# Problem to work on
In the entries below, which lines run from the one containing "627 (103, 777)" to the one containing "Re: Iliman Ndiaye (216, 236)"? Copy exactly those lines, ends included, and no others.

════════

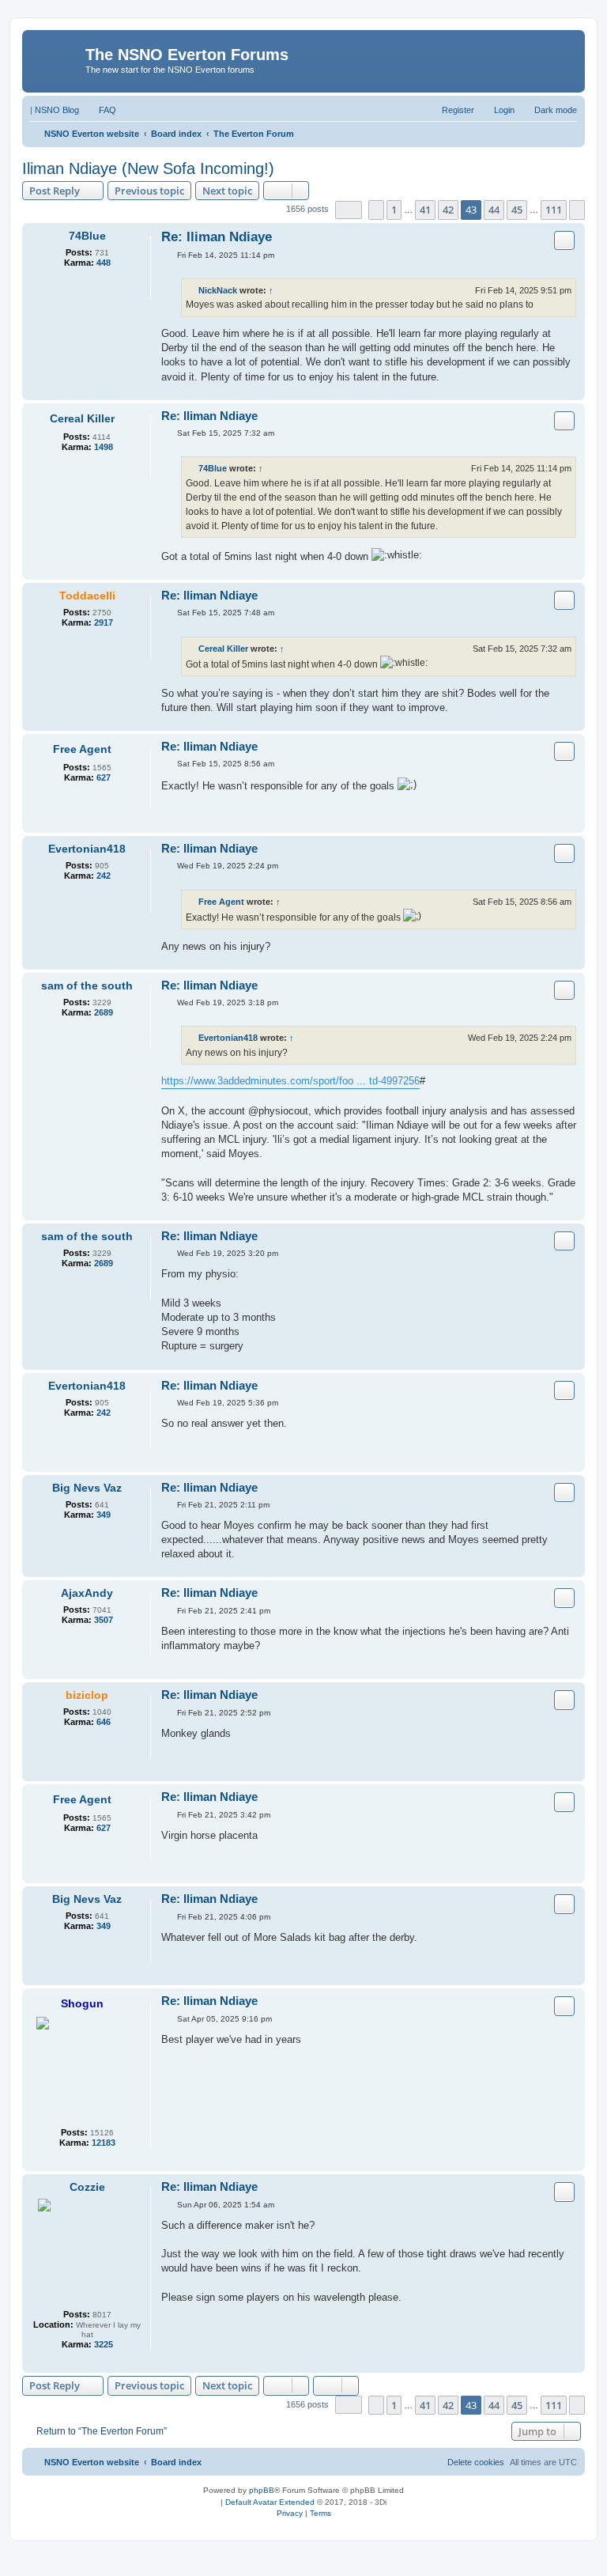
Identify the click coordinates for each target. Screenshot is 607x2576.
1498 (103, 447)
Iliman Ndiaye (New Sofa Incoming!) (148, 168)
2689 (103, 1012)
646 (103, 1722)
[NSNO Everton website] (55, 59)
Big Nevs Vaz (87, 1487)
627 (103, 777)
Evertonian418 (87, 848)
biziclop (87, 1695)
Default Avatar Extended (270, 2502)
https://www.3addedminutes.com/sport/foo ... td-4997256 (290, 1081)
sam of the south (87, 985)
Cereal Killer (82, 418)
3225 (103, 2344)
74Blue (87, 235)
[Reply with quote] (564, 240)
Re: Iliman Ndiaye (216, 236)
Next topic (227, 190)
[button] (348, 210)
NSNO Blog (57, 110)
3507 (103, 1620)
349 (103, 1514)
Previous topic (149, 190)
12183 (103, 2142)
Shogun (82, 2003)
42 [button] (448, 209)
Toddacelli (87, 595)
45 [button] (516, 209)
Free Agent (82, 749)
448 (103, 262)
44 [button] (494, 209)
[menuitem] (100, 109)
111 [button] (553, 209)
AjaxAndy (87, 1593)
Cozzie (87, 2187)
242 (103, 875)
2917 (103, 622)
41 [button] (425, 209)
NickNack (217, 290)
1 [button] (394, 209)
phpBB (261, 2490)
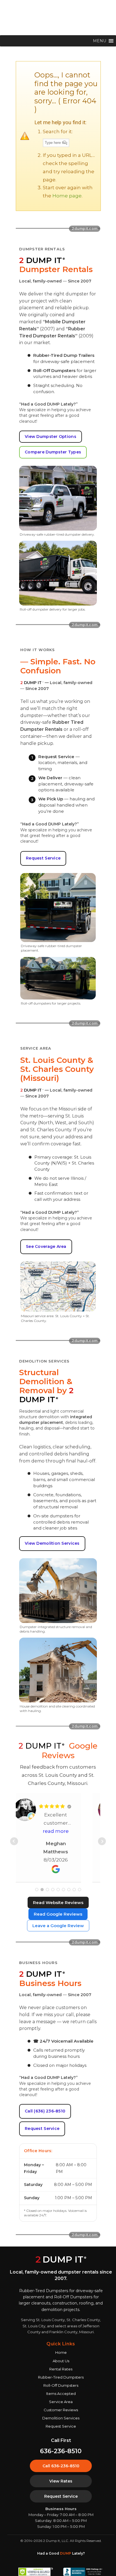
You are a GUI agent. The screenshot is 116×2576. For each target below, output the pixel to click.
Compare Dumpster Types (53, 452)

════════

# Finished exercise
627 (103, 777)
Evertonian418 (87, 848)
biziclop (87, 1695)
Default Avatar Extended (270, 2502)
https://www.3addedminutes.com/sport/foo ... td-4997256 (290, 1081)
sam of the south (87, 985)
Cereal Killer (82, 418)
3225 (103, 2344)
74Blue (87, 235)
[Reply with quote] (564, 240)
Re: Iliman Ndiaye (216, 236)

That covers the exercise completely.